Struktur dan Aspek Keamanan
Di dalam lampu, terdapat filamen tungsten yang berada di dalam tabung kuarsa yang tertutup vakum. Kita memilih kaca kuarsa karena bahan ini sangat tahan terhadap tekanan termal yang tinggi. Selain itu, kita juga memastikan suhu permukaan lampu tetap stabil. Kita tidak ingin lampu yang terlalu panas sehingga dapat melukai orang yang bersentuhan dengannya. Karena ini merupakan panas radiatif, maka benda-benda di sekitarnya akan langsung dipanaskan, tanpa perlu memanaskan udara di dalam ruangan terlebih dahulu.
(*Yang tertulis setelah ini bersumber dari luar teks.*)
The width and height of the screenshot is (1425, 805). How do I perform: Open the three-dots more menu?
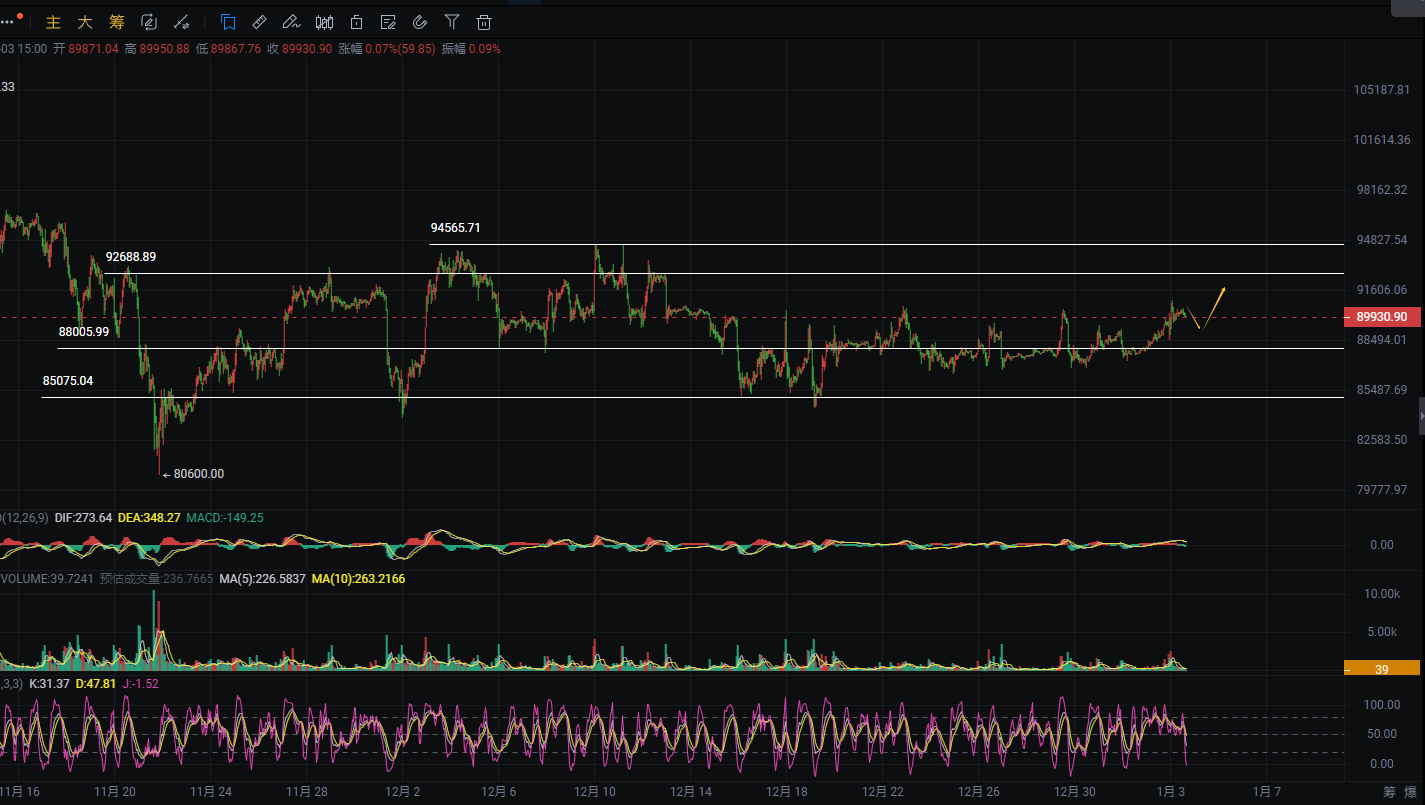(x=9, y=21)
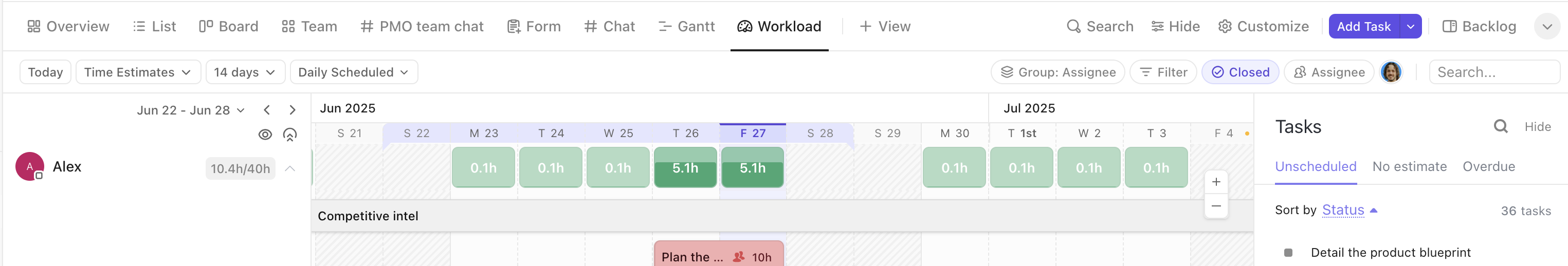
Task: Toggle the Closed tasks filter
Action: click(1240, 72)
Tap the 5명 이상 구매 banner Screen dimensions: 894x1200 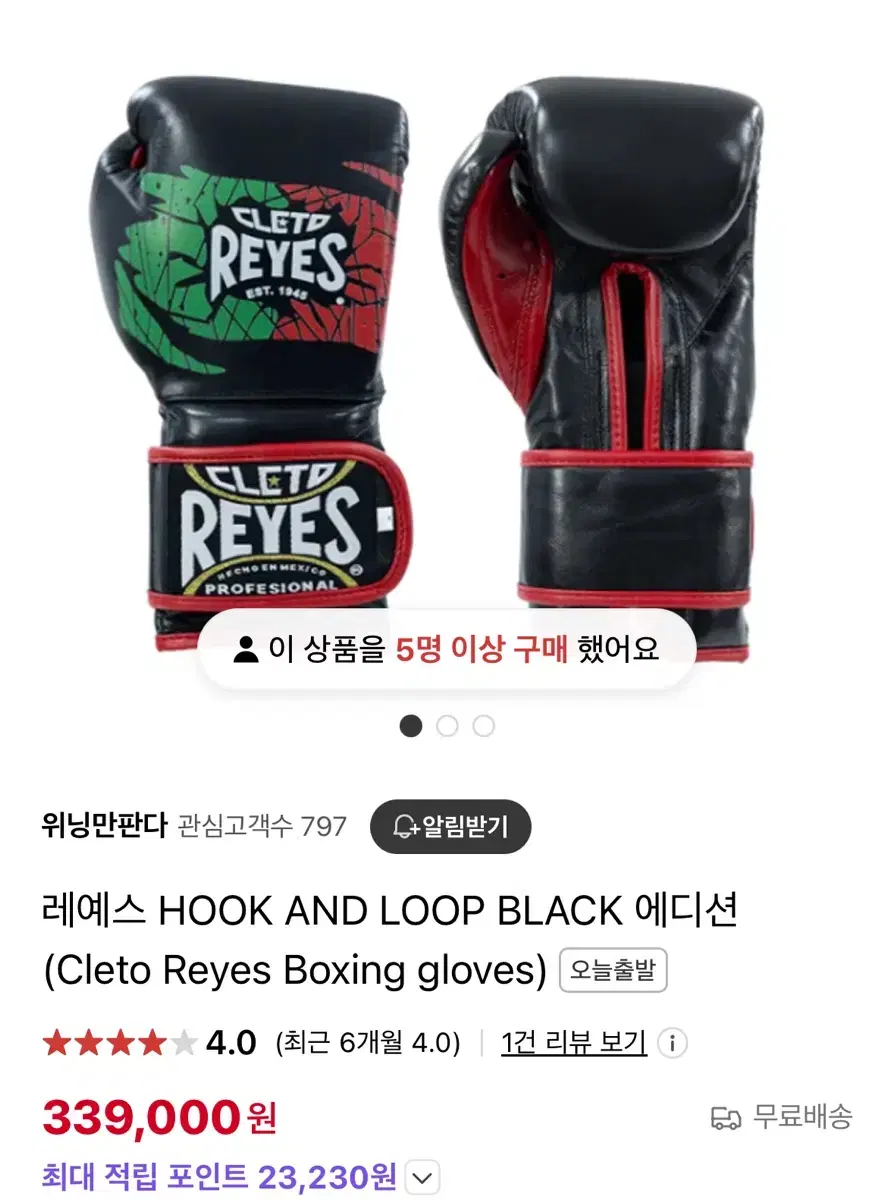tap(446, 650)
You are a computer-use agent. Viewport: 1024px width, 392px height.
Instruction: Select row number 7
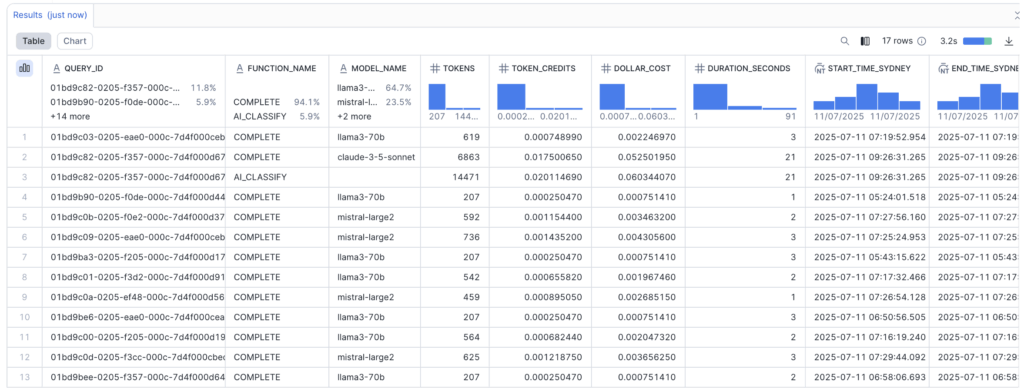[24, 257]
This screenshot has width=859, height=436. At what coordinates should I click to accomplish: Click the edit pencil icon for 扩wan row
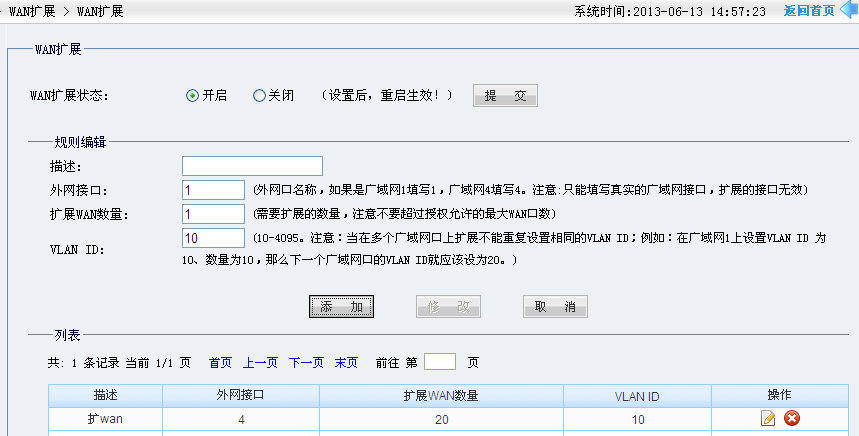click(768, 419)
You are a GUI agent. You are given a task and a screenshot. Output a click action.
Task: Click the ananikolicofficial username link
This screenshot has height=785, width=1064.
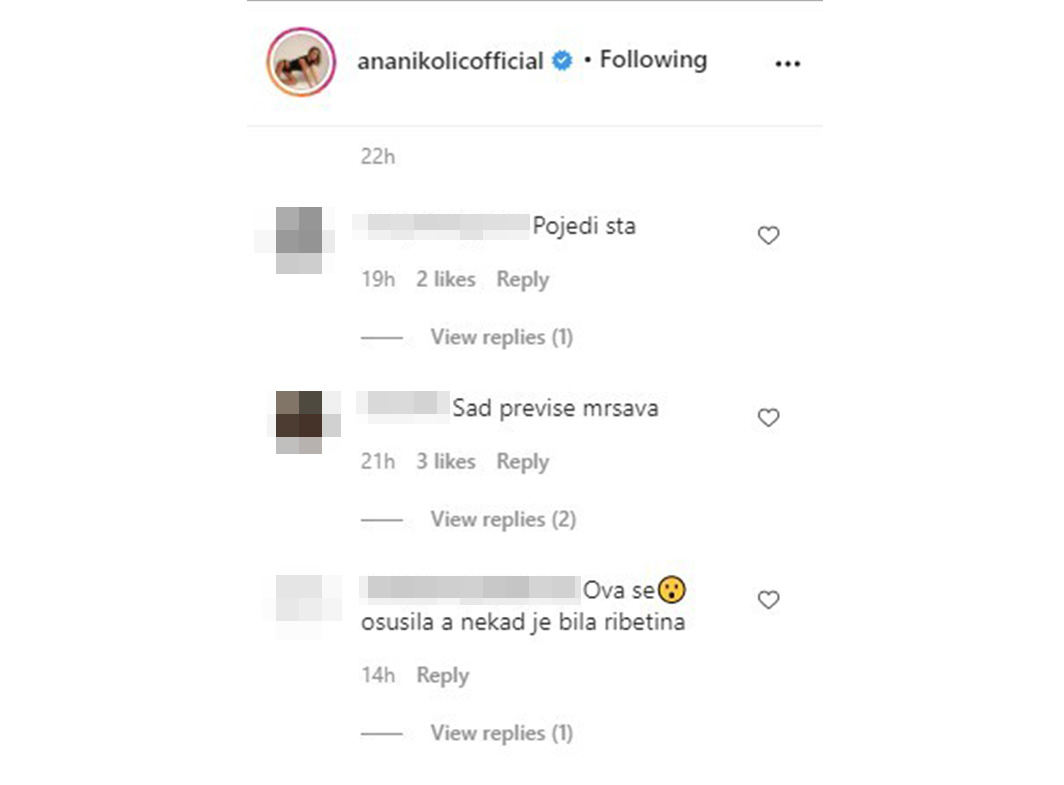[450, 61]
Beberapa Hal yang Perlu Diperhatikan
Ada trade-offnya: ketika kita menyaring frekuensi energi tinggi untuk menghindari silau, kita akan kehilangan intensitas panas yang maksimal. Kita tidak akan mendapatkan kepadatan panas yang sama seperti lampu halogen biasa. Oleh karena itu, kita perlu memperhatikan penempatan lampu tersebut. Jika jarak antar lampu terlalu jauh, efek “selimut panas” yang dihasilkan akan berkurang.
Dan satu tips lagi: sambungkan lampu tersebut ke rangkaian listrik yang terkontrol. Naik turunnya tegangan listrik merupakan penyebab utama kerusakan filamen, dan tentu saja kita tidak ingin sering mengganti bohlam.